Ecoutant les doux arpèges de The Man Who Would Be King, il est temps de conclure : dans 2 minutes 23 ça va être le barouf à nouveau, et il se fait tard, je voudrais pas réveiller la petite. Ce disque est une merveille. Face à l'angoisse du temps qui passe, c'est un condensé de certitudes qui viennent là vous chanter que non, vous n'avez pas raté votre vie. Vous avez pu passer à côté de trente ans d'Iron Maiden et ne rien rater, ne rien manquer. The Final Frontier vous le prouve.

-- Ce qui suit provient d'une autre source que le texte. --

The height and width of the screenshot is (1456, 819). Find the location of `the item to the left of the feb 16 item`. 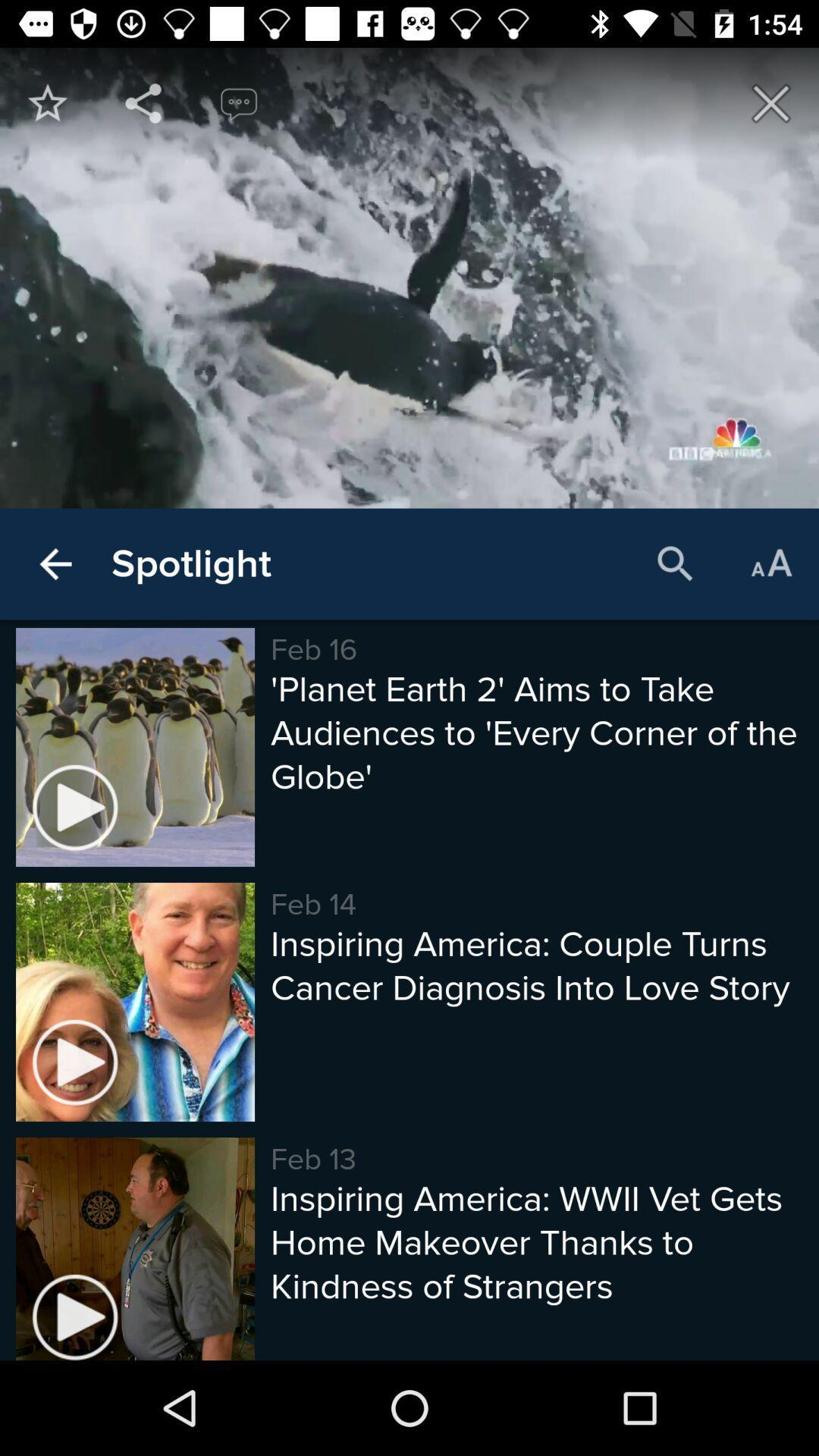

the item to the left of the feb 16 item is located at coordinates (190, 563).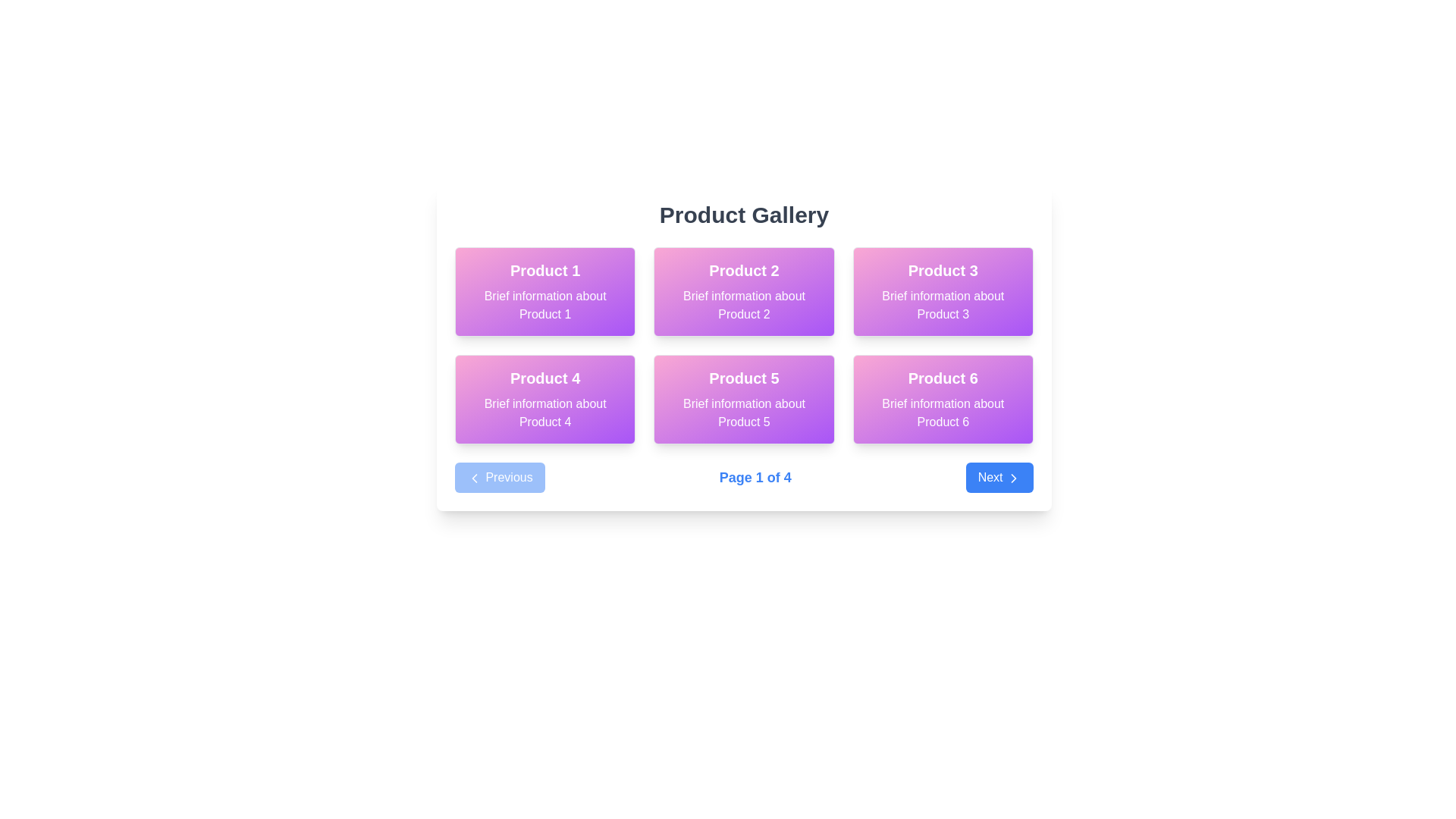 The height and width of the screenshot is (819, 1456). What do you see at coordinates (999, 476) in the screenshot?
I see `the blue 'Next' button with rounded corners and white text` at bounding box center [999, 476].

Vous pouvez toujours vous lancer des défis : écrire la chronique la plus longue du blog sur un disque dont vous n'avez que foutre ou même lire la-dite chronique avec pourtant les mêmes sentiments, et surtout, peut-être, surtout, vous dire, après tout ce temps, que oui, les canadiens ont mauvais goût et qu'ils sont sans doute moins beaux que vous.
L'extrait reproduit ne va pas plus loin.